One of the first things that Solv tried to solve was reducing the number of unnecessary ER visits.
“Our first ‘ah ha’ when we were starting Solv was the volume of inappropriate ER visits, which people likely would be at the PCP if had access, but they don’t. I think the back of envelope was that if you shifted one percent of the ER visits to urgent care, you would save $1 billion in system savings. And I looked around and I was like, ‘Why isn’t anyone talking about this?’ So, that became the first problem that we tried to set up to solve,” she said.
“Now, after two and a half years of operations, self reported by the consumer, 14 percent of those who booked online with us would have been in the ER, so by directing them to the appropriate side of care we estimate that’s around $150 million. That’s one way that we think about it.”
The other thing that Solv does to lower cost is give patient more visibility around their own benefits.
“With high deductible health plans, on one hand it’s great because all of the sudden patients are paying attention. All of the sudden I am noticing $20 or $200 or $2,000. That is a noticeable number to me. So, one thing that we do there is just give them visibility on plan details and then effectively your progress against your deductible. On the individual provider side, we put ranges for basic CPT codes based on your insurance plans as our first step. The vision there is let’s get you to full detail so that we are giving you more data with precision. The step before that is to just give you some information because people are flying blind.”
Francisco then addressed Zaghi and Taylor, noting their disagreement over the viability of Heal’s business model, which revolves around delivery at-home doctor visits.
“You don’t have brick and mortar payments to make and that infrastructure. You believe it can scale. how does it scale? Explain that to us. It sounds somewhat expensive even though you don’t have the infrastructure. And then, Yumi, why don’t you think it can scale?” she asked.

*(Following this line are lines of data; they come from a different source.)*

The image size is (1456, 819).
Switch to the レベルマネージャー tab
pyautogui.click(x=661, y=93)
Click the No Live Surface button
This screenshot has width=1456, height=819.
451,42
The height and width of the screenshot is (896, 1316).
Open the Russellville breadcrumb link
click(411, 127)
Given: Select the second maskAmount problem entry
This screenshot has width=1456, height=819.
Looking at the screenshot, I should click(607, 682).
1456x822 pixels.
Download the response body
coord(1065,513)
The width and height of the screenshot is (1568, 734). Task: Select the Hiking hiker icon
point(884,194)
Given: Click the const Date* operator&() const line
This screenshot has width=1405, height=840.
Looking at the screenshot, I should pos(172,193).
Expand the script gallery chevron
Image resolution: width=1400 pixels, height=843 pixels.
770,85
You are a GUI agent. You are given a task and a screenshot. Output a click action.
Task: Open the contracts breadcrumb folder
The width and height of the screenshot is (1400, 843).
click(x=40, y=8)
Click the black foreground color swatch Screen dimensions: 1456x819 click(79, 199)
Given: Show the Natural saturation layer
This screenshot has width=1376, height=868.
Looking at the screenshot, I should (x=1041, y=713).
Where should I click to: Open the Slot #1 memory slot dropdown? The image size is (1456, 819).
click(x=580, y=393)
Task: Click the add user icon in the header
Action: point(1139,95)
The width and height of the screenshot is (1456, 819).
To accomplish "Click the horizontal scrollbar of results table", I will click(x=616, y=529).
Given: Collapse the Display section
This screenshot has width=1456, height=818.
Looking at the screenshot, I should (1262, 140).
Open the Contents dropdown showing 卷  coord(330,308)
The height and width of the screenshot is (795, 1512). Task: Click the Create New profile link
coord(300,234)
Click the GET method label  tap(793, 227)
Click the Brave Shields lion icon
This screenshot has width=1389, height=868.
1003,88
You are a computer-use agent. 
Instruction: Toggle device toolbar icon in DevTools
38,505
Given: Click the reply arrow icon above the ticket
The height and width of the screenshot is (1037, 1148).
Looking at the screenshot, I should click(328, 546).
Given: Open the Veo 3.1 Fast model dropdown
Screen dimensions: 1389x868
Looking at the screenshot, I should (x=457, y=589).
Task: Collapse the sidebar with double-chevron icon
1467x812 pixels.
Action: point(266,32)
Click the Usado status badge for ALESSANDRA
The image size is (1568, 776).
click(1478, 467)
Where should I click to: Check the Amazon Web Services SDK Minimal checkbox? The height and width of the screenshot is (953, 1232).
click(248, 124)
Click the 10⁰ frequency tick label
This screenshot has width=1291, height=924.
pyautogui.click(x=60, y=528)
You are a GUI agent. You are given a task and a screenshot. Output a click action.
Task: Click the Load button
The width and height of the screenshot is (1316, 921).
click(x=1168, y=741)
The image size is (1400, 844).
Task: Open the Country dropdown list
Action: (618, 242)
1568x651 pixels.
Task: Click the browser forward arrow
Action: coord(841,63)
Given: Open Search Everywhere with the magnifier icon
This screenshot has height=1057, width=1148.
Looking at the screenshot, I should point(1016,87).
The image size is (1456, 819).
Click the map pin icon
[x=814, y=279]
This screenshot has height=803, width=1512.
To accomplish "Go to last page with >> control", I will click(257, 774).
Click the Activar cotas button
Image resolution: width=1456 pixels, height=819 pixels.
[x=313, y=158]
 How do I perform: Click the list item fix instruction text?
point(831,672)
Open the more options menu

While Zaghi admitted that “house calls are expensive,” he also noted that a large part of a doctor’s own expenses involve paying for an office.
“Despite that, you’re right, it’s still expensive to send a doctor to a patient, so our business model really varies based on the age demographic, we get paid differently by different payers as well. Medicare happens to be very profitable for us, because they tend to reimburse better, and we also have arrangements with Medicare Advantage plans where we have shared savings,” he said.
Those shared savings, which come from the benefit of having a house call, actually make it so that Heal is able to come out on top.
“The benefit of a house call is obvious and well established: you’re in a patient’s home, you can assess all of the social determinants of health. You can see if the patient is poor, you can see if they’re smoking, you can see if they have trouble affording their medications because you actually have their pill bottles. So, the value is obvious there. And with those shared savings agreements, we’re reducing hospital utilization by 21 percent, we’re reducing ER utilization by 30 percent, we’re reducing readmission rates, so we’re capturing a portion of that value and that more than compensates for the increase in cost of delivering the house call,” he said.
“For the other populations that aren’t on these Medicare Advantage plans, we’re increasingly moving toward value-based structure and we are using multi-modality care, meaning telemedicine, which is a lot less costly than a doctor, but it’s with someone who has already met the patient. It’s not Teladoc where you’re playing roulette and you don’t know which doctor you’ll get, so the doctor knows you and that enables us to deliver more health more cost effectively.”
Taylor countered that, “it’s really inefficient to have our most expensive individual, the physician, traveling to perform his visits. While I don’t think there’s never a role for a home visit, I think that it would be a very, very very small percentage when you’re doing panel management. That would be my concern.”